3e album de ce nantais iconoclaste, mariant folk et français avec dissonances rock anglo-saxonnes. Une excellente alternative, trop méconnue.
Sur son précédent opus, Interludes (2003), était gravée la mention : « Choisissez votre musique de fond ». Mais qu’est-ce qu’une musique de fond ? Une mélodie anodine, sans âme ? Sans détour, on pense aux soirées Apéricube, celles organisés entre amis, une mélodie insignifiante en second plan avec le volume pas trop fort, qui ne perturbera pas le bavardage des invités. Quoi de plus triste qu’une chanson qui a été composée dans l’optique de ne pas vous toucher… ne pas vous perturber les sens. Ce genre mineur doit vraiment obnubiler Thierry Le Coq, car le Nantais persiste et signe sur ce nouvel opus avec un morceau intitulé… “Musique de fond”, qui devait probablement avoir sa place sur Interludes. « des musiques de fond tapissent le temps qui passe » chante-t-il d’ailleurs. Mais chez Le Coq, ce terme n’a au contraire aucune connotation méprisante et fait plutôt référence au passé, un ornement sonore accompagnant quelques souvenirs agréables. Comme une e-card envoyée à sa chérie pour la St Valentin où l’on cliquerait sur l’air choisi…

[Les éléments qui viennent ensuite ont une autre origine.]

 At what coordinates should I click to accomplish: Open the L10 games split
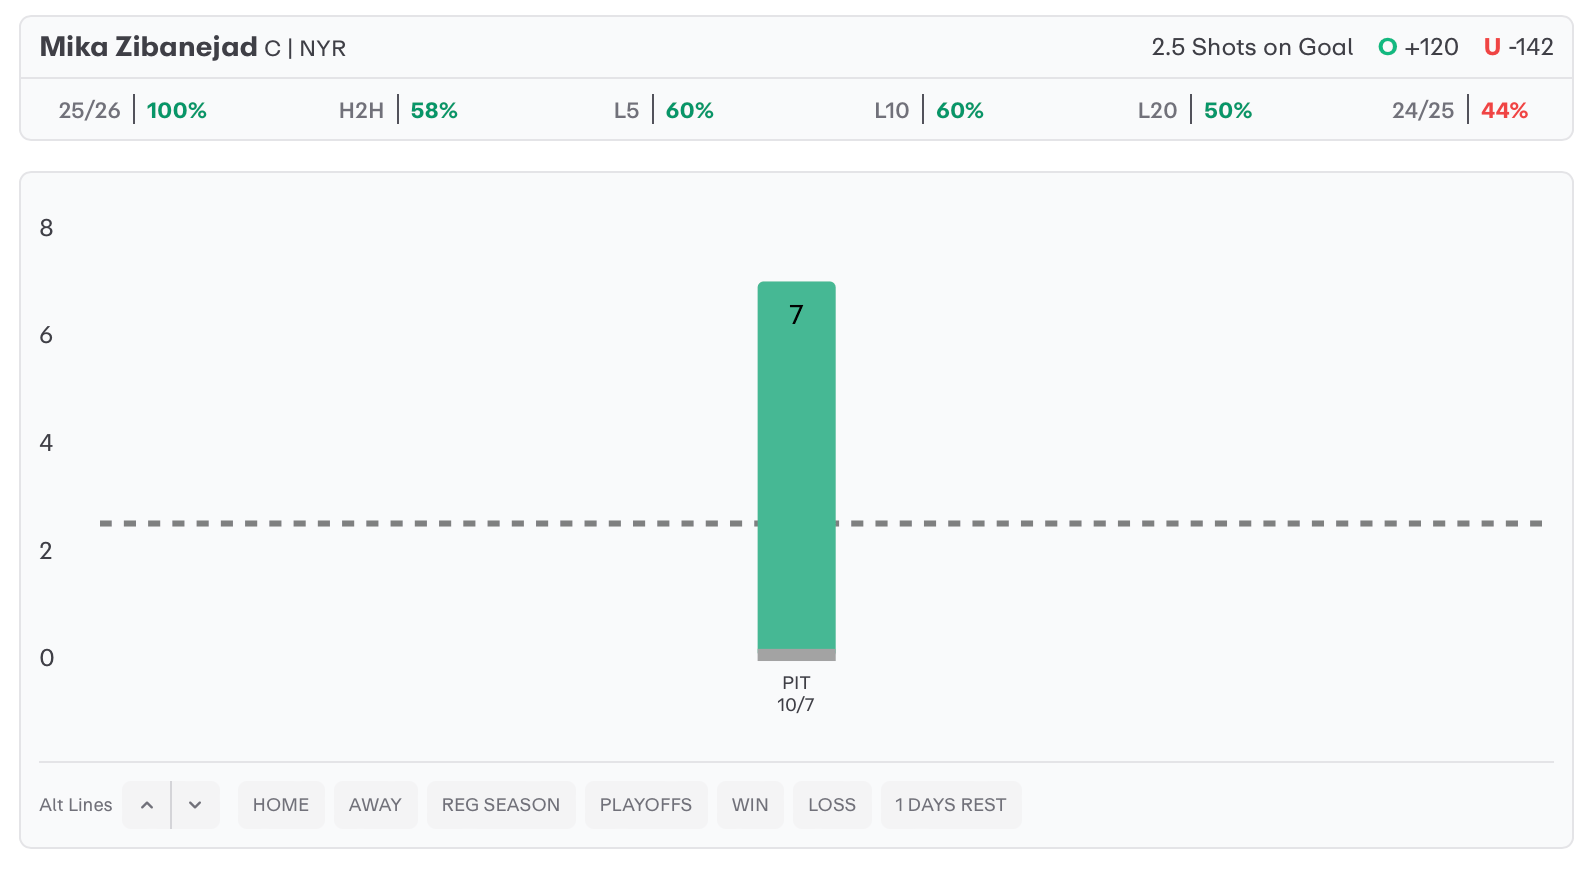pyautogui.click(x=928, y=110)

Les disques de Le Coq mériteraient un peu plus de lumière, d’éclairage public. Signé sur le label du voyageur Pierre Barouh, Saravah, Tête de gondole est le troisième album en 8 ans d’une carrière en solitaire. Sans aucune attache de temps, ni de contrainte artistique, le Nantais publie des albums denses, produits avec audace et un sens de l’économie noble. Le Coq vieillit bien, et cela paiera certainement avec le temps, on est prêt là-dessus à mettre la main au feu.

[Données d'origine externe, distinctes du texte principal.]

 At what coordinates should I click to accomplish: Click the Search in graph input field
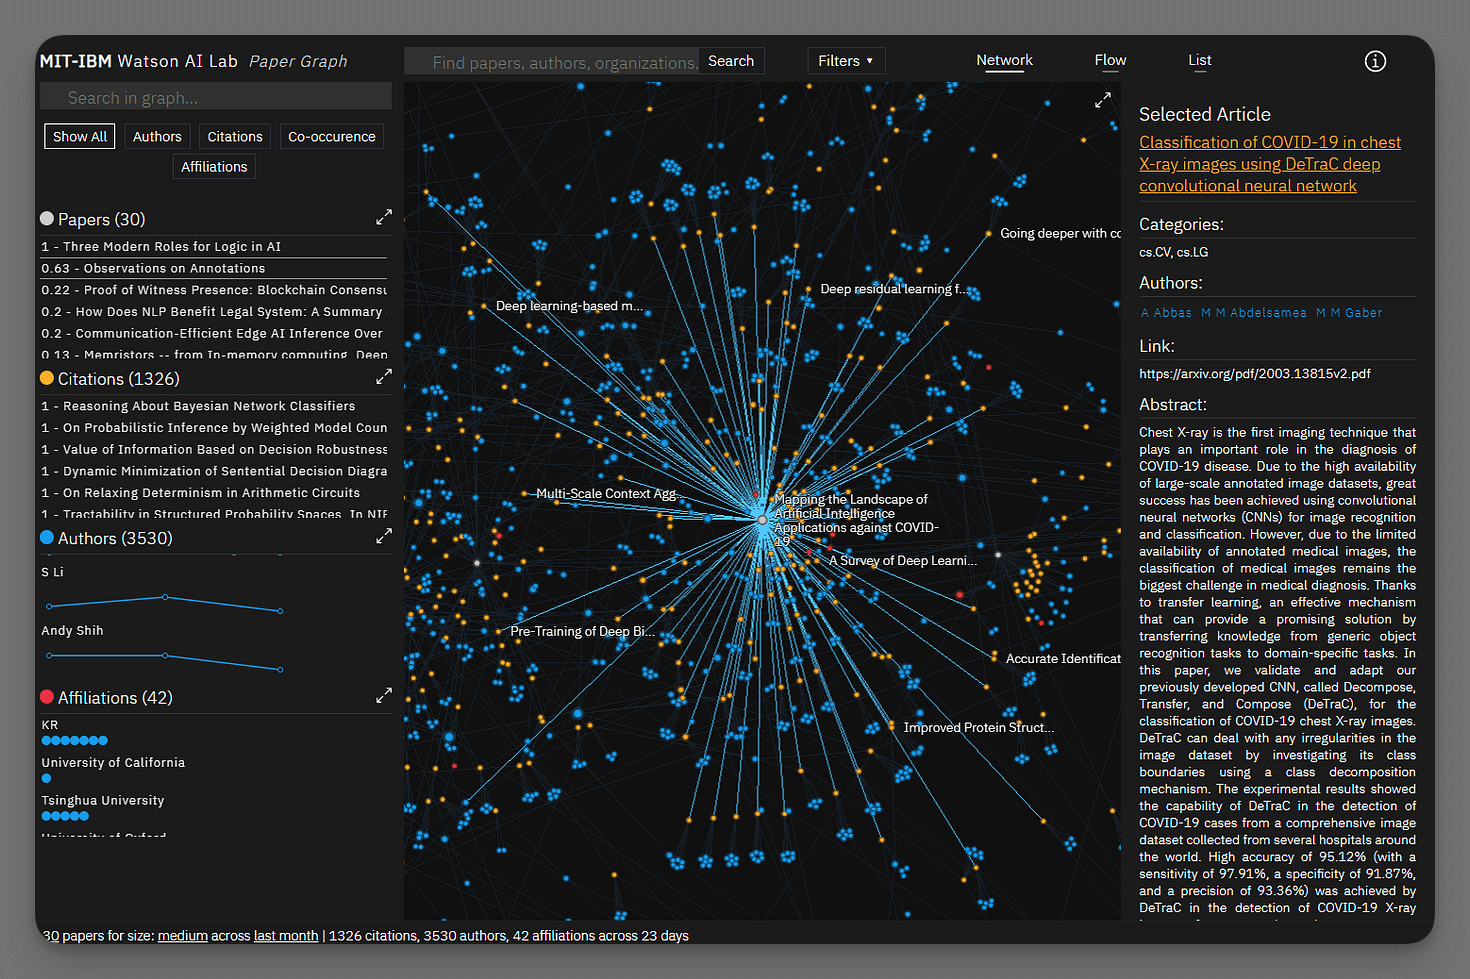(x=215, y=97)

Le Coq a toujours ainsi privilégié sur ses albums des interludes ébréchés, et l’on doit avouer que c’est ce qu’on préfère chez lui. Ses disques ne sont pas édulcorés, il crie un folk turbulent, parfois persécuté par des bruits dissonants. On retrouve aussi des lignes d’horizon faussement calmes et pleines de vie, qui se réfèrent au paradoxalement peu parlant Mark Hollis (Talk Talk). Avec son vieil acolyte Matthieu Pichon, il tricote des parties de six-cordes boisées magnifiques, belles comme une étincelle d’allumette dansant dans le noir (“Le Fioul », “Erg Song / Reg Song”). Le duo sait aussi désaccorder ses mélodies sereines, provoquer des cassures avec de l’électricité qui se contorsionne pour envoyer baldinguer quelques idées reçues. Le musicien n’a jamais caché sa passion pour le rock sous-terrain américain, Smog, Velvet Underground, les disques de Jim O’ Rourke. On retrouve un peu de ces chers amis dans ses disques, sous-titrés en français et sans arrière pensée.

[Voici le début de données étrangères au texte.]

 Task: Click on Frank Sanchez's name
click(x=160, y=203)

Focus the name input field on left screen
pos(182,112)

L’attache pour le chant en français produit de belles choses, tel le remué « Chronique Sismique ». Il fait un peu son Murat, (le déjà mémorable « Il y a bien des semaines pourtant, que je n’ai plus touché tes seins »), mais ça lui va bien. Le mélange entre culture anglo-saxonne et celle du terroir rappelle bien évidemment un autre Nantais avec un grand A. On imagine d’ailleurs que cette comparaison systématique doit finir par l’agacer. Un joli duo qui a donné son titre à l’album, Tête De Gondole pourrait -bien appuyée – faire une percée radio : une ambiance mariachis et une très belle mélodie en forme de valse. On sent le Coq plus léger, ses mélodies subissent cette influence (“La jupe”). “Do Your Thing”, chanté en anglais – une première si l’on ne se trompe pas – se veut délicieusement plus pop et éthéré que d’habitude. Sa voix prend alors les intonations de Matt Sharp (Rentals) et se coordonne très bien à l’ensemble.
Les mélodies de Le Coq se raccordent parfaitement avec ses textes : sentimentales, mais qui ne cachent absolument rien. Vrai, quoi.